İkinci yarıya başlıyoruz önce Burak atıyor.Tam zamanında hemde.İki dakika geç gelse gol belki maç dönmeyecek.Ardından sürpriz ata oynayan kazandı misali birde Aydın'dan geliyor gol.İlk yarı iki pas yapamayan takım ikinci yarı iki pozisyonda maçı alıyor.Aydın golü atıyor,herkes kendini kaybetmiş.Bende heyacan yine stabil.Ayağa kalkıp alkışlıyorum sadece.Lan bildiğin ağlamaklı oluyorum.Bağırmaktan çok gurur duyuyorum o an.Mezuniyet gecesinde oğlunu gururla ayakta alkışlayan baba misali.Hayatımda gurur duygusunu bu kadar yoğun hissetmemişimdir galiba.

Maç bitiyor.Eskiden olsam okulu iple çekerdim(liseliyi ya o zamanlar).Sabah akşam bu maçın muhabbetini yapmak isterdim.Sokağa çıkıp avazım çıktığı kadar bağırmak isterdim.Konvoya katılmak isterdim.Fenerli arkadaşlara var gücümle caka satmak isterdim.Bu galibiyeti tüm dünyaya haykırmak isterdim.O gün ise içimde tarifi olmayan bir gurur edasıyla yurda gittim.Etrafımdakilerin maç muhabbetinden usta çalımlarla sıyrılıp maçı tekrarar tekrar düşündüm.Suratta acayip bir tebessüm var.Mutluluktan olsa gerek.

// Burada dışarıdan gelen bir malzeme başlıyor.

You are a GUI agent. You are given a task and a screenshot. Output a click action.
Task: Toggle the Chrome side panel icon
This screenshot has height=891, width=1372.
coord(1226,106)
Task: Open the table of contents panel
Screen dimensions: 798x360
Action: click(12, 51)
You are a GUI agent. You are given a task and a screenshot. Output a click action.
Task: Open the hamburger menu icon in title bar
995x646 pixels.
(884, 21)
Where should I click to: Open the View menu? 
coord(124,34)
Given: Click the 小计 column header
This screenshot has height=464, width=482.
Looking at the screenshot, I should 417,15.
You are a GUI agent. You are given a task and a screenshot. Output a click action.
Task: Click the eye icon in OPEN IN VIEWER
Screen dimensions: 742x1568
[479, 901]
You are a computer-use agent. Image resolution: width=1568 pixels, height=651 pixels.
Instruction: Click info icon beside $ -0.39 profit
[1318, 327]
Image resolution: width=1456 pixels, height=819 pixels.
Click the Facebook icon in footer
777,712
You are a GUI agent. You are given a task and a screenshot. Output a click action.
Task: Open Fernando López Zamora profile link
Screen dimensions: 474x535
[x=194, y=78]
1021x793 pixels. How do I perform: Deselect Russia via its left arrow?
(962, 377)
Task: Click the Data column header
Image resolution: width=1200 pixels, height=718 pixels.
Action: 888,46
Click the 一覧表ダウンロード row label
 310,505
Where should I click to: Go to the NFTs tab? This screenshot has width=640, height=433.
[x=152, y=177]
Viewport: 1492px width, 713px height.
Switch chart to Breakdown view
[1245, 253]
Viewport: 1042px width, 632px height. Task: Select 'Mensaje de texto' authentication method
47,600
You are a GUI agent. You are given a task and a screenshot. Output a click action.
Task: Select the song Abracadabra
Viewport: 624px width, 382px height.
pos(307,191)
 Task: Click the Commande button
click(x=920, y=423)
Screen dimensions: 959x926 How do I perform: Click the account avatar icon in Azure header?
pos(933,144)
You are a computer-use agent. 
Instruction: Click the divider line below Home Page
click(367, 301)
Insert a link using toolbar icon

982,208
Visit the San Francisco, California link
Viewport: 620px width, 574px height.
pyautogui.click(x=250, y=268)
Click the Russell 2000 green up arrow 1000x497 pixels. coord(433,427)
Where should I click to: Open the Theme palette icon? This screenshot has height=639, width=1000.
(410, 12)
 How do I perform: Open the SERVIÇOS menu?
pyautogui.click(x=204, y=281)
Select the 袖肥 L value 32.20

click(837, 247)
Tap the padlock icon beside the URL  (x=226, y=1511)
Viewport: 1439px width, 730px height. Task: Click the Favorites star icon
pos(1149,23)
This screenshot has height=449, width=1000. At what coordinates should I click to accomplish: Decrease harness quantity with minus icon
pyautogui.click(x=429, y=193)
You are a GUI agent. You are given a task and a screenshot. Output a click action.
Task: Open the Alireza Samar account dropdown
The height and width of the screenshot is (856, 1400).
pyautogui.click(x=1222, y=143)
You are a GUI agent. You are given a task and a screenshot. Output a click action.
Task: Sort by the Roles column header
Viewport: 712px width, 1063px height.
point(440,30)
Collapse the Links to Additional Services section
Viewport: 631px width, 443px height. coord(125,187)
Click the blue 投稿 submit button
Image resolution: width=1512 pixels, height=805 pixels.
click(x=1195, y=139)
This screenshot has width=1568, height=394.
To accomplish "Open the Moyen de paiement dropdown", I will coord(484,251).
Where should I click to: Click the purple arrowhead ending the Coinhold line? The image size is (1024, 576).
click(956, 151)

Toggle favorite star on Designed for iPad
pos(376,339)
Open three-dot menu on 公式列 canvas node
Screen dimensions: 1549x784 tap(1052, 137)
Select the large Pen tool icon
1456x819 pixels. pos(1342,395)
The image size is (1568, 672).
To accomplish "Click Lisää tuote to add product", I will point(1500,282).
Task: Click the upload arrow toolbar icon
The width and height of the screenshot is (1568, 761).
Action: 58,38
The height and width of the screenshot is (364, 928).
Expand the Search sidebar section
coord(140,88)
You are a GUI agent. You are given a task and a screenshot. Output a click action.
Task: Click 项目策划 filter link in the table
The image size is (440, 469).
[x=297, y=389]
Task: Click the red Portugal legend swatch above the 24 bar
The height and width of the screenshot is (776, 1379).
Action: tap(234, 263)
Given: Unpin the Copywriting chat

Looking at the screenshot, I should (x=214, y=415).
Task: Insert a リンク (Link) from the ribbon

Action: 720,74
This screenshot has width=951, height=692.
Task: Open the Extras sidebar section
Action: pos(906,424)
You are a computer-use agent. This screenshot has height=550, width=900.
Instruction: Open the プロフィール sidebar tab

Ve böyle maç sonucunun sonunda bu yaşadıklarım beni taraftarlığımı sorgulamama sebep oldu.Fakat bugün olduğum taraftar profili eskiye nazaran daha yoğun.Bugün daha çok yaşıyoruz galatasarayı,onunla çok daha fazla zaman geçiriyoruz.Bugün daha bilinçliyiz.Eskiden kaybettiğimiz maçı hakeme yıkarken bugün sadece kendi takımımıza odaklanıyoruz.Eskiden ezeli rakibin kaybettiği avrupa kupası maçına sevinirken bugün onların aldığı mağlubiyete moral bozuyoruz.Eskiden sadece galatasarayı severken bugün futbolu da seviyoruz.Ve sonra anlıyorsunki biz değiştikçe hayata bakışımız değişiyor.Hayata bakışımız değiştikçede futbola bakışımız.Bugün futbolla yatıp futbolla kalkan kesimin çok büyük bir kısmı değişmemiş,kendisini geliştirememiş bir kısımdan oluşuyor.Dar kalıplara sıkışmış bir futbol kafası.Hakeza bir hayat bakışı.Sığ ve boş.

Ve düşündümki eski ben ben değilim artık.Ve olması gerekende bu aslında.Hayat gelişimini devam ettirdikçe insanoğlu da onun arkasında kalmamalı.Hayatın küçük bir hobisi olan futbola bile bunu uygulayamayan adamın vay haline o zaman.